Referring now to FIG. 1 of the drawings, the automatic checkout apparatus of this invention may be divided into four sections: a Reader Control Unit 59, a Memory Unit 61, a Data Word I/O Unit 63 and a Stepper Control Unit 65.

The Reader Control Unit 59 reads data presented at its input until it reaches the information for the test which is to be performed next. After determining proper test information is present, the Reader Control Unit 59 distributes from the information input means the initial conditions and instructions for the apparatus and sets of enable signals and data words for the PE under test to the other parts of the system. The information input means in the illustrated embodiment of the invention may be either a Punch Tape Reader 67 or a Punched Card Deck Reader 69.

The Memory Unit 61 stores the sets of enable signals received from the input means through the Reader Control Unit 59 and transmits these sets of enable signals in a set by set fashion to the PE under test when initiated by the Stepper Control Unit 65.

The Data Word I/O Unit 63 stores a data word received from the Reader Control Unit 59 and transmits it to a selected portion of the PE at a selected time during the test. The I/O Unit 63 also receives a data word from a selected portion of the PE under test at a selected time during the test and compares this word with an expected value. This expected value is received by the I/O Unit 63 from the Reader Control Unit 59.

The Stepper Control Unit 65 initiates the operation of the Memory Unit 61 and the Data Word I/O Unit 63 after the necessary information for running the test has been distributed by the Reader Control Unit 59. When the last set of enable signals is transmitted to the PE under test by the Memory Unit 61, the Memory Unit 61 sends a signal to the Stepper Control Unit 65. The Stepper Control Unit 65 then determines the next operation to be performed in accordance with a 5-bit instruction which is received from the Reader Control Unit 59 at the beginning of the test.

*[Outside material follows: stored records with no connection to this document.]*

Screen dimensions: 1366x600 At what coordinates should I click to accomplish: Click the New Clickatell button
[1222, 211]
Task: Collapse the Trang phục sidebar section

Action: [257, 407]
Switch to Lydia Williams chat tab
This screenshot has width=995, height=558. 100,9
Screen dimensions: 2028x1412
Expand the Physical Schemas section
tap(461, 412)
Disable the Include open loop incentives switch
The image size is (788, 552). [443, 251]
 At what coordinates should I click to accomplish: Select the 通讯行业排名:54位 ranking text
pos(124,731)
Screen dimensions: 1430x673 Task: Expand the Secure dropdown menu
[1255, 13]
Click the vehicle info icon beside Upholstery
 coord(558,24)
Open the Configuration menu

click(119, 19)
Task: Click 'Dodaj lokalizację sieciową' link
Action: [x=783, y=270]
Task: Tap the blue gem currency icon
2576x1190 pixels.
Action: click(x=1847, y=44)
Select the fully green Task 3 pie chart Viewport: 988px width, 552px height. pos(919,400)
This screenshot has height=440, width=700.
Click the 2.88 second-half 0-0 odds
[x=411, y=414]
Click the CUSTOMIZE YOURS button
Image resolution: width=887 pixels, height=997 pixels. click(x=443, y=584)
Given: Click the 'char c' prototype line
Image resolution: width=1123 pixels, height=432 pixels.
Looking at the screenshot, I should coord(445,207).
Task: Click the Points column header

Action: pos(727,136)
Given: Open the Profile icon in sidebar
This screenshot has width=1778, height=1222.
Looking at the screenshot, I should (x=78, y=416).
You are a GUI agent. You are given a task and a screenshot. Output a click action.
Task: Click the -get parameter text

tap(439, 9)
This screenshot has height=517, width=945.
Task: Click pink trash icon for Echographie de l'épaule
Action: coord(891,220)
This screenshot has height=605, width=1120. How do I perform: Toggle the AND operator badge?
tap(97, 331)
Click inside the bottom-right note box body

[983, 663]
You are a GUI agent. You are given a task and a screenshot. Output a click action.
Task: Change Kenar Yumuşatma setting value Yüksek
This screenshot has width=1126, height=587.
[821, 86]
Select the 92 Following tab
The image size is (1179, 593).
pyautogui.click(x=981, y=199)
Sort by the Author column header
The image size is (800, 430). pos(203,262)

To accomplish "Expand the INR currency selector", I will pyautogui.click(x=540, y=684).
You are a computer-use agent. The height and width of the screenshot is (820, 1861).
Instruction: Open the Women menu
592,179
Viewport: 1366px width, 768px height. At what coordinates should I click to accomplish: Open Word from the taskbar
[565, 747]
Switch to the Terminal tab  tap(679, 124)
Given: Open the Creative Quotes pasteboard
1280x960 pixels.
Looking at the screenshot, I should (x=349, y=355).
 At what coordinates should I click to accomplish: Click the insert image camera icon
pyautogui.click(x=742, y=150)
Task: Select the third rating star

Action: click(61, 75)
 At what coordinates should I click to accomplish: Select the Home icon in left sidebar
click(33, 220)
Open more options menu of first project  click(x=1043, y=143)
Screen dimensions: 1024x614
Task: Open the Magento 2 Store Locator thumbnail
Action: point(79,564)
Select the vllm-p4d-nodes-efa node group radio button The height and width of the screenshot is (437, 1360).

The portions of the apparatus of this invention which interface with the PE operate at a fast clock frequency equal to the PE's clock frequency which for the PE being discussed is on the order of 25 MHz. In order to simplify the design requirements for the rest of the system, and because of limitations in the speed of the tape or card deck inputs used in the illustrated embodiment of the invention, the rest of the system operates at a slower clock rate which may be one-sixteenth of the fast clock frequency or 1.56 MHz.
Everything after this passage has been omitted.